Siamo nel Regno che non ha confini, aperto ad ogni uomo, a partire dal popolo eletto, discendente da Abramo che ha una grande gloria, custode della promessa di un Salvatore per tutti. Per questo ogni persona, uomo o donna, è amata e scelta, santificata se accoglie, garantita da una gratuità che, attraverso Gesù, si manifesta a ciascuno che la voglia accogliere. 

VANGELO 
Lettura del Vangelo secondo Matteo 1, 20b-24b 
In quel tempo. Apparve in sogno a Giuseppe un angelo del Signore e gli disse: «Giuseppe, figlio di Davide, non temere di prendere con te Maria, tua sposa. Infatti il bambino che è generato in lei viene dallo Spirito Santo; ella darà alla luce un figlio e tu lo chiamerai Gesù: egli infatti salverà il suo popolo dai suoi peccati». Tutto questo è avvenuto perché si compisse ciò che era stato detto dal Signore per mezzo del profeta: / «Ecco, la vergine concepirà e darà alla luce un figlio: / a lui sarà dato il nome di Emmanuele, / che significa Dio con noi». Quando si destò dal sonno, Giuseppe fece come gli aveva ordinato l’angelo del Signore.

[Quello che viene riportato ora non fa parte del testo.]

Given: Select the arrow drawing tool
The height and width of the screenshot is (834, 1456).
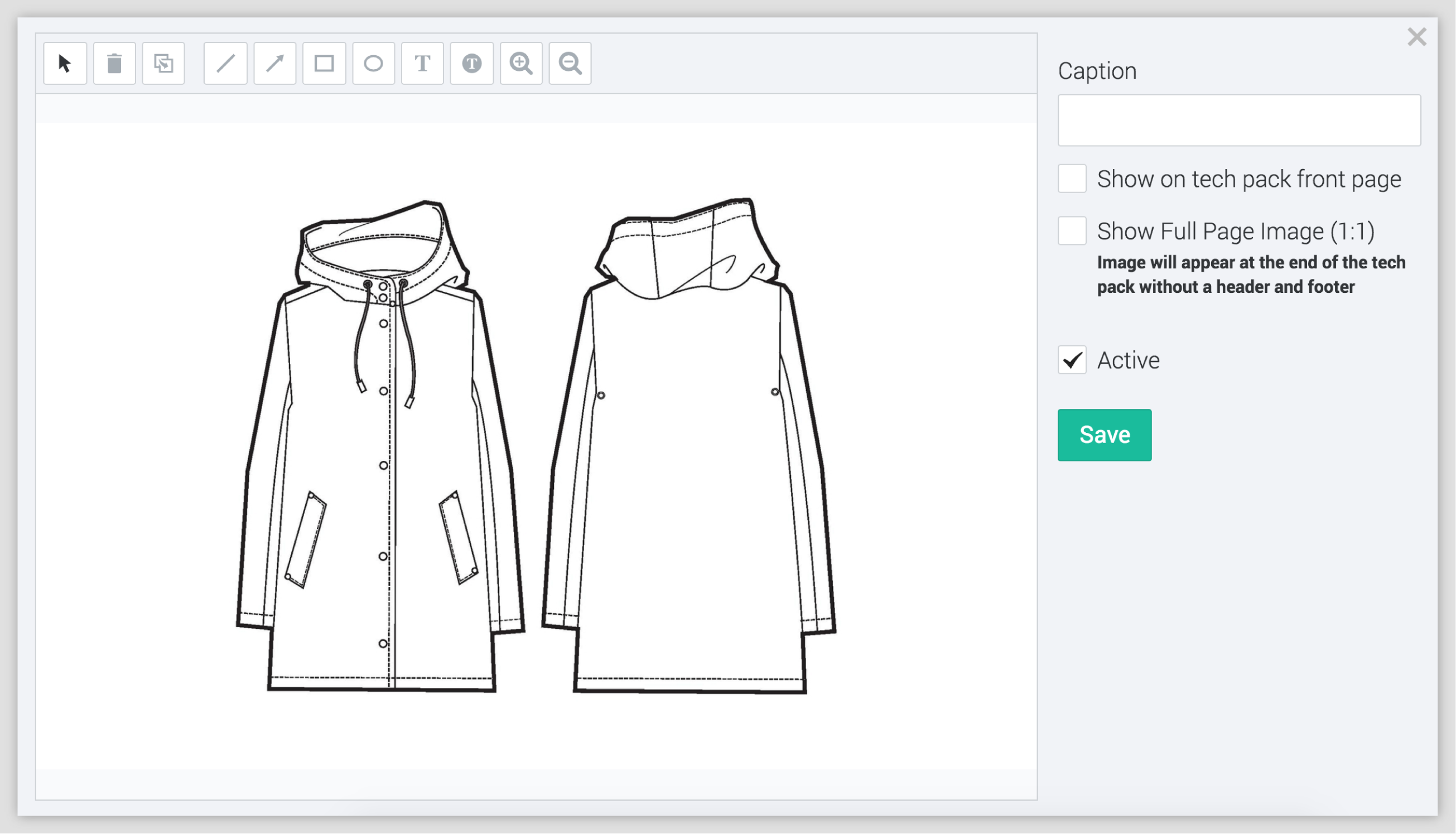Looking at the screenshot, I should (275, 63).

La liturgia ambrosiana delle domeniche dopo Pentecoste ripercorre gli episodi più significativi della storia della salvezza, quasi a voler proporre una meditazione rinnovata e più approfondita  di quanto  il Signore sia presente all’umanità e di come le indichi le tappe di un cammino e di un’alleanza che vorrebbe condivisa e sostenuta  dal suo popolo.

Nei testi del vangelo, in particolare quello di oggi, la manifestazione dell’angelo a Giuseppe vuole  ricordare la svolta che la nascita di Gesù opererà nella storia: Egli sarà, è il salvatore di tutta l’umanità, senza preclusioni. 

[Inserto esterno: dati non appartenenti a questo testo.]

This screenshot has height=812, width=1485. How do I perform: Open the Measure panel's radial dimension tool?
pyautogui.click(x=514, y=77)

Occorre il “si”  anche di Giuseppe;  e il “si” di Giuseppe è, in un certo senso, più importante di quello di Maria perché inserisce a pieno titolo Gesù nella storia del suo popolo, e quindi dell’umanità intera. Lo rende legittimo, in piena parità e dignità di un popolo di appartenenza.

E’ bello pensare che Gesù, l’Emanuele (“il Dio con noi”) dipenda non solo primariamente dal dono di Dio, ma anche, se posso dire, a pari titolo, da questi due “si”; sono i “si” di due sposi che si amano e che accolgono il dono di Dio, pur forse non comprendendone subito appieno il significato, perché si manifesta in questo modo straordinario e inaspettato per due persone semplici come loro.
Ma ascoltano l’invito dell’angelo a non temere: si fidano di Dio.

E Giuseppe si assume la responsabilità di accogliere con tutti i crismi della legalità religiosa e pubblica Maria, sua sposa, e il bambino, di proteggerli e  di formare una famiglia.

Questo brano evangelico su Giuseppe  invita a trovare (o ritrovare) la semplicità dei “si” importanti, la capacità di captare, se pur evanescenti  e flebili come nel sogno, le voci dell’angelo –cioè della presenza del Signore, che parla in noi- che ci invitano a non temere , a non chiuderci, ad accogliere il Bambino, ad esempio provvedendo a tanti bambini che nel mondo sono considerati scarti, carne da trafficare o da abusare.
Ci son tanti modi per accogliere.

La prima cosa però è accogliere nel cuore. 
“Non temere, Maria”, “Non temere Giuseppe”; “Non temere…” mettiamo qui i nostri nomi e accettiamo anche noi di diventare collaboratori di nascite, di salvezze, di speranza, di tenerezza e di misericordia.
Cercando di non inflazionare superficialmente queste parole ma lasciandoci scavare da esse nelle radici del cuore.